Sabedoria 18
1Mas os vossos santos tinham uma luz grandíssima, e ouviam a vossa voz, mas não viam a vossa forma. E, porque eles próprios não sofriam também as mesmas coisas, muito vos glorificavam.
2E os que antes tinham sido maltratados davam graças, porque já não eram maltratados, e porque haviam pedido este favor: que houvesse esta diferença.
3Por causa disto, tiveram uma coluna ardente de fogo por guia no caminho desconhecido, e destes-lhes um sol inofensivo para uma boa hospedagem.
4Na verdade, os outros mereciam ser privados da luz e sofrer uma prisão de trevas, eles que espreitavam a ocasião de aprisionar os vossos filhos, por meio dos quais a luz incorruptível da lei começava a ser dada às gerações futuras.
5Quando resolveram matar as crianças dos justos, e um filho, tendo sido exposto, foi salvo, vós, para vergonha deles, tirastes-lhes uma multidão de filhos e a todos destruístes juntos numa água impetuosa.
6Pois aquela noite fora anunciada de antemão a nossos pais, para que, conhecendo a verdade dos juramentos em que haviam confiado, tivessem a alma mais tranquila.
7E assim o vosso povo recebeu não só a salvação dos justos, mas também a destruição dos injustos.
8Pois, assim como feristes os nossos adversários, do mesmo modo nos engrandecestes, chamando-nos a vós.
9Pois os justos filhos dos bons ofereciam sacrifício em segredo e, de comum acordo, observavam a lei da justiça, para que igualmente os bens e os males fossem recebidos pelos justos, entoando já os louvores dos pais.
10Por outro lado, ressoava dos inimigos um clamor dissonante, e ouvia-se um lamento lastimoso pelas crianças que eram choradas.
11Mas o mesmo castigo afligiu o servo com o senhor, e o homem do povo sofreu o mesmo que o rei.
12Portanto, todos eram iguais, sob um só nome de morte, e inumeráveis eram os mortos.
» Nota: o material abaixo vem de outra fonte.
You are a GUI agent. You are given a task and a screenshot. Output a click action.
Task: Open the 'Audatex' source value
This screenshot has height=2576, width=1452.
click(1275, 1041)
Pois nem os vivos bastavam para sepultar os mortos, porque, num só golpe, foi exterminada a sua nação mais ilustre.
13Pois, por causa dos sortilégios, nada queriam crer; mas então, no princípio, quando se deu o extermínio dos primogênitos, reconheceram que aquele povo pertencia a Deus.
14Pois, quando um plácido silêncio envolvia todas as coisas, e a noite chegava ao meio do seu curso,
15a vossa palavra onipotente, vinda do céu, do trono real, precipitou-se como um guerreiro implacável no meio da terra do extermínio,
16como espada afiada, levando a vossa autoridade sem fingimento; e, detendo-se, encheu tudo de morte; e, pisando a terra, alcançava até tocar o céu.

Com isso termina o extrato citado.